About
Maxime Tortelier is currently Head of Ensembles at the Nancy Conservatoire and was until recently Music Director of the Orchestres Démos – Lyon Métropole, in partnership with the Orchestre National de Lyon. An exciting talent emerging onto the international conducting scene, he made his mark as the Leverhulme Young Conductor in Association with the Bournemouth Symphony Orchestra. Holding the post for two years, he appeared regularly across the South and South West of England and was reviewed as “outstanding” and “charismatic”.
Since then, Maxime has enjoyed invitations with other leading British ensembles, among which the Ulster Orchestra; the Royal Liverpool Philharmonic Orchestra; and the BBC Philharmonic Orchestra, which led to an immediate re-invitation at the BBC Proms.
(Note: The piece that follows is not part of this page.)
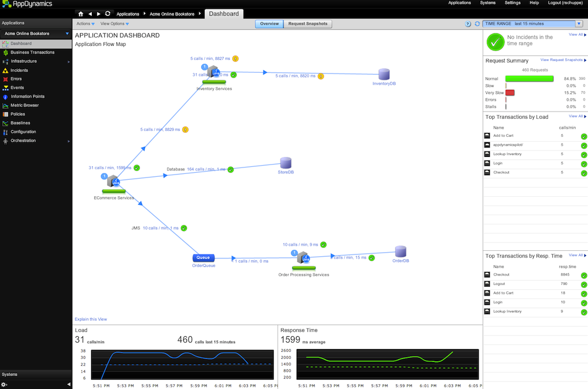The width and height of the screenshot is (588, 389).
Task: Open the Time Range dropdown
Action: (532, 24)
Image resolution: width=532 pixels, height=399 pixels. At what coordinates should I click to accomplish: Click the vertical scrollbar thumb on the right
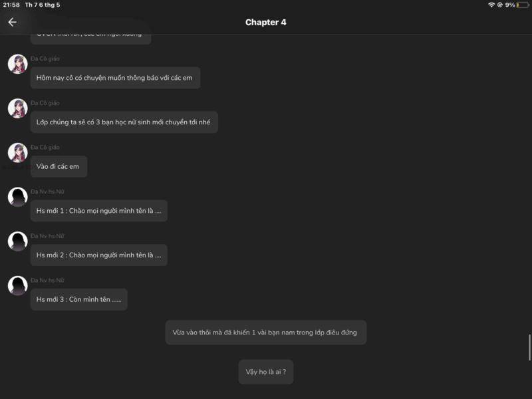(529, 347)
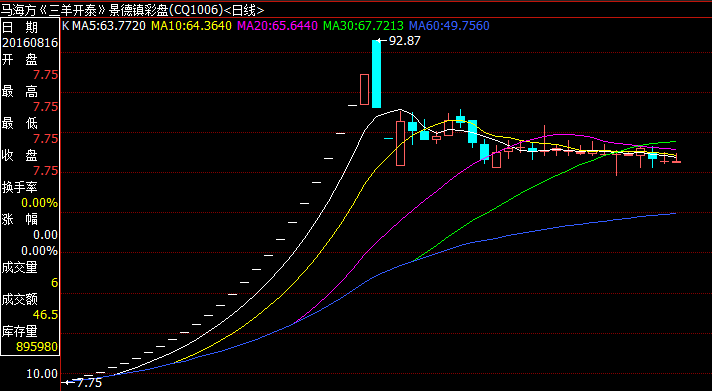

A Londoner at heart, Maxime now lives in Paris where he has had several collaborations with the Orchestre National de France. Other engagements in France have included the Orchestre de Bretagne, Orchestre de Normandie, Orchestre de Chambre Nouvelle-Aquitaine and the Orchestre National de Lyon. The Operas of Montpellier, Toulon, Saint-Etienne and Tours have also invited him for symphony concerts. Elsewhere, he has made debuts with the Iceland Symphony Orchestra, the Orchestre Philharmonique de Luxembourg, and the Orchestre Philharmonique de Monte-Carlo.
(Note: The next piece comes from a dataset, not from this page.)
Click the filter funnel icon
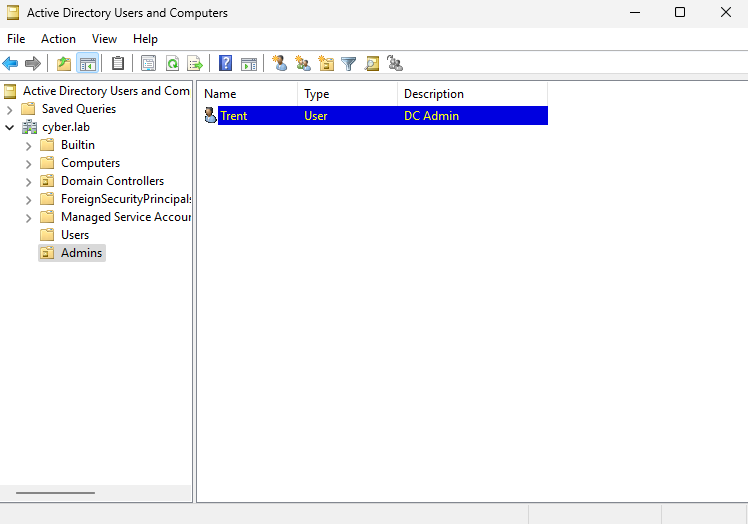This screenshot has height=524, width=748. click(348, 64)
Ever eager to share his passion with the next generation of concertgoers and instrumentalists, Maxime frequently works with youngsters: alongside his long-standing Music Directorship in Lyon of Démos – a nationwide music education project – he also serves as Head of Conducted Ensembles at the Nancy Conservatoire. Before that, he held residencies with the South West Youth Orchestra (2013-2014) as well as the National Youth Orchestras of Scotland (2017). In Portugal, he is a frequent guest conductor of the Orquestra Artave. In London he regularly works with the young professionals of the Southbank Sinfonia with whom he has built a warm relationship. His contributions to their experimental “concertlab” series – most recently THE ORCHESTRAL FOREST – drew particular attention from critics and audiences alike, gaining a nomination at the Royal Philharmonic Society awards.
Maxime’s first steps on the rostrum were in 2009 with the Sofia Festival Orchestra, at the Accademia Chigiana in Siena where he studied with Gianluigi Gelmetti. Back then he was in Colin Metters’s conducting class at the Royal Academy of Music, where he received the additional guidance of such figures as David Zinman and Leif Segerstam. In 2012 he was a semi-finalist at the Donatella Flick Conducting Competition and was singled out as the “outstanding participant” of a masterclass with the Baltimore Symphony Orchestra and Marin Alsop.
Born into a musical family – he is the son of conductor Yan Pascal Tortelier and the grandson of cellist Paul Tortelier – Maxime studied the piano from the age of five. Before picking up the baton, he graduated in literature and languages at the Ecole Normale Supérieure in Lyon and was Teaching Assistant at Harvard University. He taught musicology at the Ecole des Hautes Etudes en Sciences Sociales after completing his MA there, and studied theory and composition at the Paris Conservatoire where he received several prizes.